Changes In The UK’s Stance
The foreign secretary, James Cleverley stated “I want us to move forward in a spirit of mutual confidence…”. Mentioning greater collaboration on migration, security, energy and climate change.
jeremy Hunt, the Chancellor, recently went to Brussels to sign a memorandum of understanding on financial services. Essentially, the creation of a forum to discuss voluntary cooperation and share information.
Still a positive start and the first visit from a UK Chancellor in three years. The opportunity taken for wider meetings with European Commissioners.
An effort at higher level tends to feed down to those dealing with practical reality on a range of issues. A less abrasive approach to the EU can only be beneficial, even though there is some way to go.
The Path Forward
The EU’s €95 billion Horizon research programme is a significant entity. One the UK helped to found but joining in with the latest version is proving difficult, despite this being part of the 2021 Trade and Cooperation Agreement (TCA).
There is ongoing debate over financial contributions, the value added by the UK and sharing responsibility.

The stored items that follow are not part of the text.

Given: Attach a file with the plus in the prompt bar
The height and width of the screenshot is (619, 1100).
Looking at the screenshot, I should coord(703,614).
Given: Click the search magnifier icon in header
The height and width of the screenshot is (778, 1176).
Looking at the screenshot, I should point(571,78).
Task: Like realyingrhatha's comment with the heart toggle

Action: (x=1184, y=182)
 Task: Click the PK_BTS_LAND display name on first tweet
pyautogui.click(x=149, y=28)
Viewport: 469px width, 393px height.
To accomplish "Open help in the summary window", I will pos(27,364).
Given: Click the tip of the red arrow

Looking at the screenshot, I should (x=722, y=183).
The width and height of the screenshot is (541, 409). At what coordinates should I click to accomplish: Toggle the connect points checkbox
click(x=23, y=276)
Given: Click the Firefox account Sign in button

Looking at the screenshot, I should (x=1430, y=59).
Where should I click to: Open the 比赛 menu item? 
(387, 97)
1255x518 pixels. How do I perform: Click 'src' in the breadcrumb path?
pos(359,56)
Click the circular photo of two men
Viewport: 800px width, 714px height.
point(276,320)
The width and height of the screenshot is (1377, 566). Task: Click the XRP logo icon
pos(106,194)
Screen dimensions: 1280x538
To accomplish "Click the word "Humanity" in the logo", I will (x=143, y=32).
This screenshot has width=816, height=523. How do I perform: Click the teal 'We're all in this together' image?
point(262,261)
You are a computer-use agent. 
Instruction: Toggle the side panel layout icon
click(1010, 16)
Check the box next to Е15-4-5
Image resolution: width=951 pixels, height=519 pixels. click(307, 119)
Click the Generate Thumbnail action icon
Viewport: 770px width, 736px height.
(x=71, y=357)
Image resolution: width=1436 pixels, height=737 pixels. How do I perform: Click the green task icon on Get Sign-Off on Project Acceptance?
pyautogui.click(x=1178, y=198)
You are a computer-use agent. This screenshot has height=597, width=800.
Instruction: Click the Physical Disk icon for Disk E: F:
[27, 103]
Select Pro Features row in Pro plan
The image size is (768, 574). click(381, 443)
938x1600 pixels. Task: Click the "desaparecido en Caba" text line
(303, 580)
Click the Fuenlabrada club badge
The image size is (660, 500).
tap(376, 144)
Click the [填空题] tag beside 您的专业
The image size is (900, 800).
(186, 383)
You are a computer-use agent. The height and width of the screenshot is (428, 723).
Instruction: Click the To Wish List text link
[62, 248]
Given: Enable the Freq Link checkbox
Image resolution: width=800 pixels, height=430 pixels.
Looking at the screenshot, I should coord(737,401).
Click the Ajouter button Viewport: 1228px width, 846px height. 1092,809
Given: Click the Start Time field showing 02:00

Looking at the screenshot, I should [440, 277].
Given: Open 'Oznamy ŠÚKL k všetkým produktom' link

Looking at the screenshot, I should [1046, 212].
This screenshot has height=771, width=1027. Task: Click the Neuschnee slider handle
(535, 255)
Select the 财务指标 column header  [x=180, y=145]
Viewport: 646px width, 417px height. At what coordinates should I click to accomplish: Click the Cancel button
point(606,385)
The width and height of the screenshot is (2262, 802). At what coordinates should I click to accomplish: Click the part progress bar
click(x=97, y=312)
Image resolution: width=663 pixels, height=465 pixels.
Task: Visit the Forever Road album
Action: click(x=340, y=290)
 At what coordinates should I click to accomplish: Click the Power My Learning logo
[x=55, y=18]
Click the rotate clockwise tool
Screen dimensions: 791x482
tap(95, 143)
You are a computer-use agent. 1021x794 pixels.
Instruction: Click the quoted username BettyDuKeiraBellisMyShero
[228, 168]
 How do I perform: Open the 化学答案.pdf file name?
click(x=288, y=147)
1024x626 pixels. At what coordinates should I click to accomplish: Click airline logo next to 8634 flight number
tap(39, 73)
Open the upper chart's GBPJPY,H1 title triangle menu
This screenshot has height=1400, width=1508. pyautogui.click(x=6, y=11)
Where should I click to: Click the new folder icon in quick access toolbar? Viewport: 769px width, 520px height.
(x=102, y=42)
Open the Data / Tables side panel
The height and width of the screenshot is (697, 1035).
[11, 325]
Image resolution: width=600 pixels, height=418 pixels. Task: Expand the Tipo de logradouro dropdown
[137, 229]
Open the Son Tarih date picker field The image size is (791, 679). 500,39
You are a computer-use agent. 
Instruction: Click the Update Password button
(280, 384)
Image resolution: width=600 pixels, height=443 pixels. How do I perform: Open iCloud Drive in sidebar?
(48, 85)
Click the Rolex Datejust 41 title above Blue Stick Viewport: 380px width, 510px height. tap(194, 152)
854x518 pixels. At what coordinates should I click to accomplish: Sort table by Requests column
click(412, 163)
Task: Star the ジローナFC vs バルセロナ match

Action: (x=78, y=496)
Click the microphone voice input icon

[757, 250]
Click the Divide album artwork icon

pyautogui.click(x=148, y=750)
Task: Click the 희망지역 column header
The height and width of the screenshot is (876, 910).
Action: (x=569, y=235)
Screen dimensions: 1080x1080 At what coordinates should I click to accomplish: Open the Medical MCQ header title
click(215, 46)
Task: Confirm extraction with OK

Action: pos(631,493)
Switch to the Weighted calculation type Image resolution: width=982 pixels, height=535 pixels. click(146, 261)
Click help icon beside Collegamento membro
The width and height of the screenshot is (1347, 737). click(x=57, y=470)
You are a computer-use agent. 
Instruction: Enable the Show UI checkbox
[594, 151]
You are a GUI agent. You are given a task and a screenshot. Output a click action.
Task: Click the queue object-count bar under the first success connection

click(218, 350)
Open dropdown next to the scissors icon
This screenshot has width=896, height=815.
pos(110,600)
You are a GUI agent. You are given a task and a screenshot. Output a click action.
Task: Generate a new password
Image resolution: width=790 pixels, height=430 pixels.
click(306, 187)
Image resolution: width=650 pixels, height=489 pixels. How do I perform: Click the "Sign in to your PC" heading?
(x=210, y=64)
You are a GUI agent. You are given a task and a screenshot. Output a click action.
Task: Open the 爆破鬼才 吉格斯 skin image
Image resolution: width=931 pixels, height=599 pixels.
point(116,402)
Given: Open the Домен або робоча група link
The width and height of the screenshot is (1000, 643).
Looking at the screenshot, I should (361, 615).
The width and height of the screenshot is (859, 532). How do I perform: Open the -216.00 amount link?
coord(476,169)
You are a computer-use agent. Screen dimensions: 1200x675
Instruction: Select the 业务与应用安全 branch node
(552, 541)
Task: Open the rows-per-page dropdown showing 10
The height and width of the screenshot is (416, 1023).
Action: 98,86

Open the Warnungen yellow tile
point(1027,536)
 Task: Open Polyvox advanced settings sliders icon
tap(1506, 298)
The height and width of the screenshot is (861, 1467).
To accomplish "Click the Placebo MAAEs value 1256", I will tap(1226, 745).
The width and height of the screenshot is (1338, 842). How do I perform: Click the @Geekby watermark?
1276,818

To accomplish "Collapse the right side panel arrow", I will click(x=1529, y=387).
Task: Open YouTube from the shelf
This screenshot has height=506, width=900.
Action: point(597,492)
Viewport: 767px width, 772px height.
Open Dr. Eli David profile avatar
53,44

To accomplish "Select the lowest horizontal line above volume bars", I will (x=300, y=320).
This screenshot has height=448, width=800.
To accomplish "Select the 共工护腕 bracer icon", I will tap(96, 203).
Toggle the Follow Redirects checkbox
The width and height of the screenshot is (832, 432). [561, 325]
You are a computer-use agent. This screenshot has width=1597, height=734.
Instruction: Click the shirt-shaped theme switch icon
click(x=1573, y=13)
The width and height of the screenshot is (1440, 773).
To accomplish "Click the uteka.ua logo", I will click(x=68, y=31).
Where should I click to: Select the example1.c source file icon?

A reasonable barometer for other matters.
Those hopeful of change have staked a great deal on a review of the TCA due in 2026. The EU have however pointed out “this does not constitute a commitment to reopen the TCA, or to renegotiate supplementary agreements”.
Political and negotiative reasons do exist for appearing reticent but potential UK divergence is adding fuel. The UK keeping to the level playing field treaty commitment matters to the EU, rather than changing laws to suit one party.
Our notes on Brexit in 2023 mention a few key areas which would benefit from renegotiation. This may prove possible despite current statements but only if the relationship continues to improve and proposed changes give both parties a win.